Laurie Speakman can recall the perfect imprint of a body left on the hood of the car.
It was a collision on the list of nearly a dozen Speakman responded to last month that involved a motor vehicle hitting a moose. For the past three years she has responded to moose collisions in the Alaska Moose Federation’s statewide salvage program.
“It was as if it (the moose) was picked up and slammed down right on the front of the truck,” Speakman said. “The driver said the last thing he saw was the moose’s head and the next thing he knew he was in the ditch.”
Speakman said she has seen many wrecks where the car had to be hauled away with a tow truck, but generally the driver and passengers will walk away with bumps and scrapes. When she is called to a scene, it means the moose was not as fortunate.
Three volunteers clear carcasses in the central Kenai Peninsula area, including Speakman, who organizes salvaging in the region. Salvagers are called by the Alaska State Troopers dispatch at any time of day. Once procured, the body is transported to a local charity, where it is processed and the meat is donated to those in need.
As the hours of daylight decrease this fall, the frequency of moose crash kills will increase, Speakman said. This time of year especially, many of those deaths involve calves.
Spencie Netschert, president of the Alaska Kenai Peninsula Chapter Safari Club International said October through January are the months with the highest rates of moose crash kills.
As it gets darker commuters have a harder time spotting a moose exiting roadside brush to cross the highways, and when the roads get icy drivers have a harder time slowing down.
The Safari Club has erected six “moose crash kill” signs on central Kenai Peninsula Highways in areas that have high collision rates, Netschert said.
Soldotna area biologist for the Alaska Department of Fish and Game, Jeff Selinger, said moose hug the roadsides for survival purposes during the winter.
Roadways provide flatter, compact pathways for moose to walk along, Selinger said. Especially in deep snow, walking expends vital energy reserves. Their favorite food sources, such as defoliated willow, birch and aspen stands, are easier to come by near the road.
As of Aug. 22, 35 moose had already been killed in the central Kenai Peninsula Region, Selinger said. That number is only what has been reported to the Alaska State Troopers, he said. Some moose don’t die immediately and will wander away from the scene before they succumb to their injuries.
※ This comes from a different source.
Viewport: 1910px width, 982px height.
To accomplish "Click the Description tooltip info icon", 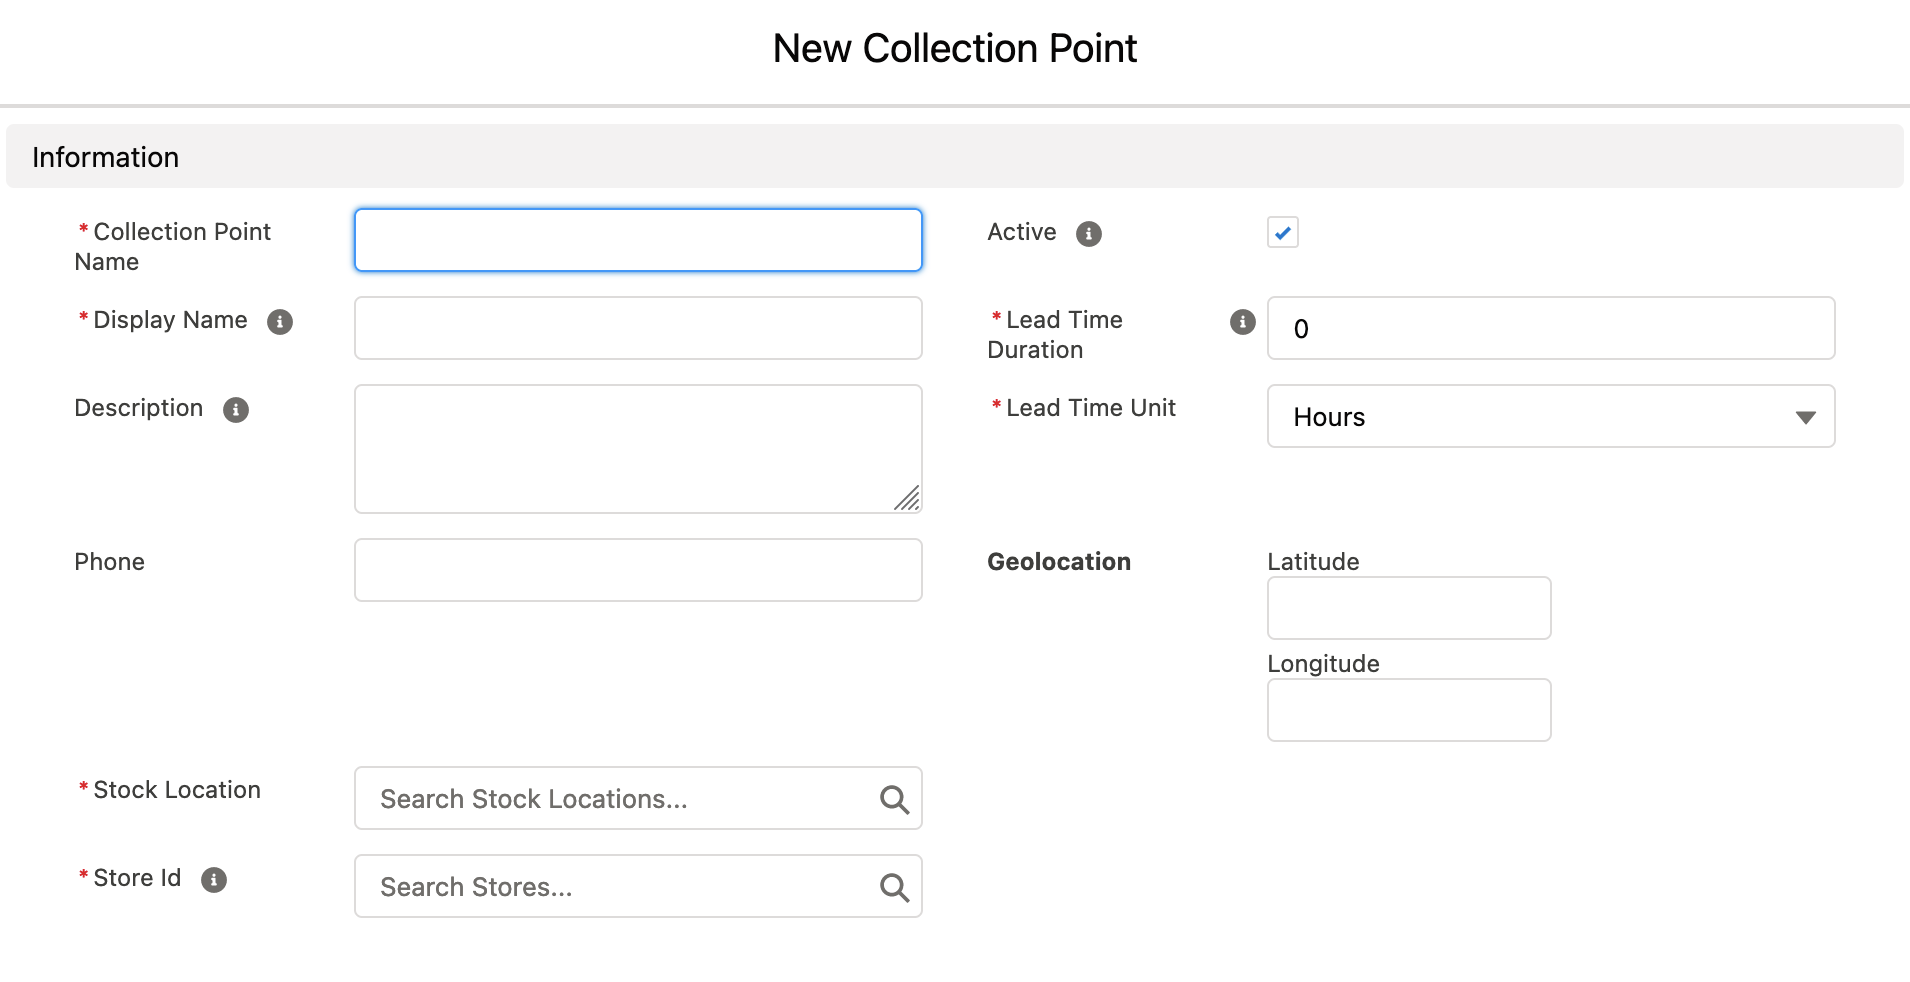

And humans have to report the collision.
Kenai police received a report of a dead moose around Mile 8 of the Kenai Spur Highway at about 1:30 a.m. on Aug. 31. On the scene, officers noticed a trail of fluid leaving the area, which they tracked to a vehicle located outside a residence in the Valhalla subdivision, according to a Kenai Police report.
Kenai resident Brian Thigpen, 42, was arrested for driving under the influence and taken to Wildwood Pretrial, and the moose was picked up and donated to charity, according to the report.
Fish and Game estimates that 90 percent of moose killed by a vehicle on the Kenai Peninsula are cows and calves, according to a 2009 Progress Report on Wildlife Mitigation and Human Safety for the Sterling Highway. The number of collisions is also underreported.
The moose population in Game Management Unit 15A, the area north of the Kenai River and West of the mountains, is stable at best, Selinger said. But generally it is on the decline.
According to Fish and Game, known road kills account for about one-third of all moose killed by humans. In 2012, 66 moose were harvested on the Kenai Peninsula, and between July 1, 2012, and June 30, 2013 186 moose were killed on roadways.
Speakman said she has responded to collisions where the speed of the vehicle was 25-30 miles per hour, and still killed the moose.
Even breaking a leg can cause death from stress, she said. Slowing down and staying alert is the best way to avoid hitting a moose, she said.
Constantly scanning the roadsides while maintaining a safe speed, and not getting distracted will also help reduce moose collisions, Selinger said. Most important is slowing down, he said.